After the war everything changed. Much ink has been wasted trying to explain what happened. Kraus was writing a play about it, and he read part of it for a few people. He went to the Café Central, in a mood for it. He sought refuge there quite frequently. He read a scene about a wounded officer in a hospital. It wasn’t very long, but it moved Pauline to tears. There was a lot left unsaid, and the singsong manner in which it was read somehow made it more disturbing. As Pauline listened she felt very close to Fritz, though she didn’t know whether he was alive or dead. And when at the end the playwright asked for feedback, she said, “I wanted to know more about the patient.” The playwright showed his loathing. He lashed out at her in a way that she didn’t deserve, as he shouted, “Who are you, and what do you know about writing a play?” He didn’t lash out simply because Pauline posed a threat to him or his beliefs but because he really wasn’t looking for criticism. He then said, “Forgive me. I asked for it. I deserve it. The play’s a montage. Depicting a war didn’t give me much leeway. I wasn’t trying to write a well-made play, and my stage is much bigger than a room. So please forgive me. You didn’t know what I was trying to do. To show to you that I bear no malice, the wine is on me.” Pauline and her companions went to Café Central just to see people like Kraus and Freud. Both celebrities now recognized them. “So it’s you,” Kraus would say whenever he saw Pauline after that. It became a personal joke. But they could only take so much of Kraus. Pauline liked his poetry best and his attitude towards death. “Beneath the Waterfall.”

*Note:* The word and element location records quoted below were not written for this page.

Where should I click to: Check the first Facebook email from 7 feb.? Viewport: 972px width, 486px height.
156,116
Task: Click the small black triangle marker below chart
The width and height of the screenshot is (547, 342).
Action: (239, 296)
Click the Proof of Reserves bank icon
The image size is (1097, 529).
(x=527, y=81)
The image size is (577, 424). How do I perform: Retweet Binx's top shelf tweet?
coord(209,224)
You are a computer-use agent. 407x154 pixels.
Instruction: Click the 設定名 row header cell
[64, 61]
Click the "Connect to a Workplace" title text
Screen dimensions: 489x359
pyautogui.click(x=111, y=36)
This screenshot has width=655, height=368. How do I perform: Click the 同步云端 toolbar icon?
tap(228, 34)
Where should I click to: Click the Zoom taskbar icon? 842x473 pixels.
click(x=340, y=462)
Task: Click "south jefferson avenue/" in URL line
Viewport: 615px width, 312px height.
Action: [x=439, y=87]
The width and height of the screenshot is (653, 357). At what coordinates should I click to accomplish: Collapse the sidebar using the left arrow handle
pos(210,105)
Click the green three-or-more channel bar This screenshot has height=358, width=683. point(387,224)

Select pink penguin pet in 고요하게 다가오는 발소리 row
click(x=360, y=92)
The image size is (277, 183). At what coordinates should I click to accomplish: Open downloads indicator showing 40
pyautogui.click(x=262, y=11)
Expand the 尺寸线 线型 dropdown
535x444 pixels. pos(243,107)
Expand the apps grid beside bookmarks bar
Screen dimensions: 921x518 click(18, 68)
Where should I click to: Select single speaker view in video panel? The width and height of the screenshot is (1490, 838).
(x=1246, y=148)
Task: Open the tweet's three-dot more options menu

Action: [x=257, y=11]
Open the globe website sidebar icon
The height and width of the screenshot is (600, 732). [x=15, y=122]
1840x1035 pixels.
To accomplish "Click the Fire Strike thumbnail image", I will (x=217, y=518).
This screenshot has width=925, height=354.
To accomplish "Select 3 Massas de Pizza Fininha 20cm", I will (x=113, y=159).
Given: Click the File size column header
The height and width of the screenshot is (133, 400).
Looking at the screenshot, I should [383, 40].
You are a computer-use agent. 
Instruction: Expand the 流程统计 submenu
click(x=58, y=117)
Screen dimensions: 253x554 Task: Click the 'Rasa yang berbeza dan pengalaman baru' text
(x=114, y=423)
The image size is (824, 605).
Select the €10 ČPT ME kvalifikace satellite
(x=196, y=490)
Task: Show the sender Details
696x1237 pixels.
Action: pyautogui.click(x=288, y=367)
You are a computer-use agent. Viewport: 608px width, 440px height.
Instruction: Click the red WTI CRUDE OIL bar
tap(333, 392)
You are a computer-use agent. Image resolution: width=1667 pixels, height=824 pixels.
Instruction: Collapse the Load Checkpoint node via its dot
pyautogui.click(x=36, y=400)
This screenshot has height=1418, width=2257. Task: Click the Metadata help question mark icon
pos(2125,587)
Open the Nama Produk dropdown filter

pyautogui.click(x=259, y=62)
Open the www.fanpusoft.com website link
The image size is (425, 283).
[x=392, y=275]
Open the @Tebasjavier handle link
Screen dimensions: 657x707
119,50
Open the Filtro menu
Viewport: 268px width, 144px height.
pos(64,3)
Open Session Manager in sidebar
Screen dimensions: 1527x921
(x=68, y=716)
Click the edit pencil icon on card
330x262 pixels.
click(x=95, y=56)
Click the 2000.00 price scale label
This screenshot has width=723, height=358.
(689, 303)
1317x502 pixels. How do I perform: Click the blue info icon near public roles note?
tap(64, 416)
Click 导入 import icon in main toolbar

Far behind me is all the woe and weakness.
How constant is the waterfall;
How does this sunny land bless all
My crowding thoughts before night’s darkness.”
Kraus satirized psychoanalysis like he satirized everything else. Now when Freud went anywhere he looked for this person who he first courted. It wasn’t long before he outright detested the writer of the Frackel and took every opportunity to express his contempt. It got downright nasty. Typically Kraus would fire back with something that showed off his genius and had a huge following in Vienna. But few people would stand by him, so what we had, in Vienna especially, were people who admired Kraus, but followed Freud.
There appeared one evening at the Café Central a man, who was obviously homosexual. He ordered champagne for everyone sitting at the table, and he offered a toast. He was in his late twenties, also obviously Jewish and was carefully dressed, which seemed in character for him. Frederick introduced him to Herr Lippert and Pauline, “Let me introduce a friend of mine,” and the four of them finished off the bottle.
Herr Lippert, feeling somewhat uncomfortable, but knowing that he had to keep his feelings to himself, said “Great champagne.”
The friend of Frederick said in an extraordinarily feminine voice, “Not many people come here for the champagne, but I do.”
Herr Lippert didn’t know how to take the man. But Frederick and Pauline seemed to accept him, and Herr Lippert decided to give him a chance. But homosexual and Jewish! How it didn’t seem to bother them. But to Herr Lippert…who came from a Christian family who generally never associated with Jews except in a business setting…it felt awkward; not the setting, not the reaction of his friends, but the champagne helped break the ice.
Frederick’s friend wasn’t shy, and Herr Lippert saw it almost immediately.
He asked, “Do you attend the University?”
Frederick’s friend said, “I work now. It’s my obligation. I’m part of the movement. It’s what I have to do. It won’t be so important twenty years from now. But we can’t wait until then. There are all these projects to do, and if we can get everyone to working there isn’t a limit to what we can do. And I drink champagne to remind myself where I came from. And I’m not looking to flaunt the laws. In the future, as we move forward, I hope there will come a day when I won’t have to. So I help out. I draw the plans and seek bids…you have to have plans. Sometimes my plans are accepted. Sometimes not. When they’re accepted, I come here and break out the champagne. Frederick knows all this. My name’s Ludwig.
“Sorry Ludwig, I should’ve introduced you by name.”
“My mistake, I should’ve reminded you.”